As it happens, PowerDNS does support querying a database for DNS records. Based on some earlier posts, readers might guess which one we'll be using. 

pdns=> select * from records order by id desc;
 id | domain_id |                   name                | type  |                                               content                                          | ttl | prio | change_date | disabled | ordername | auth
----+-----------+---------------------------------------+-------+------------------------------------------------------------------------------------------------+-----+------+-------------+----------+-----------+------
 43 |         1 | some-service.your.example.com          | CNAME | your-server.your.example.com                                                                  |  10 |      |             | f        |           | t
 42 |         1 | webhooks.your.example.com              | CNAME | your-other-server.your.example.com                                                            |  10 |      |             | f        |           | t
 41 |         1 | calendars.your.example.com             | CNAME | your-server.your.example.com                                                                  |  10 |      |             | f        |           | t
 40 |         1 | whisper.your.example.com               | CNAME | your-server.your.example.com                                                                  |  10 |      |             | f        |           | t
 39 |         1 | your-server.your.example.com           | A     | 100.99.98.97                                                                                  |  10 |      |             | f        |           | t

As for how anyone is going to see these DNS records... the simplest solution is likely just making a subdomain of your actual domain ("your" in our case) and having the NS record of this point to your (publicly accessible) DNS server.

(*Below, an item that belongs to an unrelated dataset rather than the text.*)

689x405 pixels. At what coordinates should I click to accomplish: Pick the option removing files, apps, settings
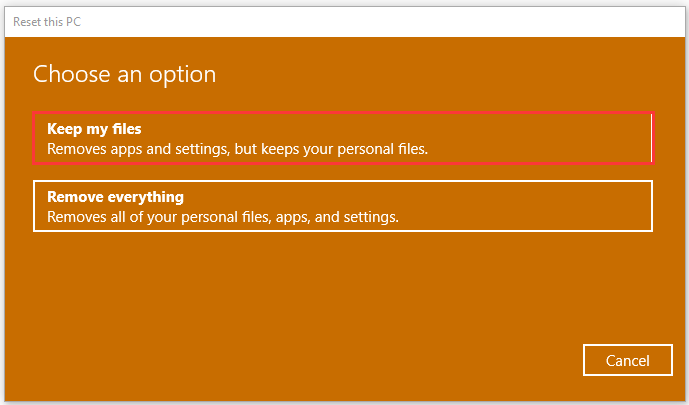click(343, 206)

This way, your top-level domain and those subdomains that are of some importance can still be served by whoever is providing your domain name, with two distinct, redundant name servers, that provide some more resilience than your single experimental PowerDNS one. Example being: e.g. email is pretty resilient, if the target server goes down, it will try re-sending several times... on the other hand, if the target email address is under a domain that (for the time being) doesn't even exist, weirder things might happen.

On the other hand, you no longer have to log into e.g. the Namecheap website to add a few CNAME records for some extra services you brought up; it's just an insert away to add them.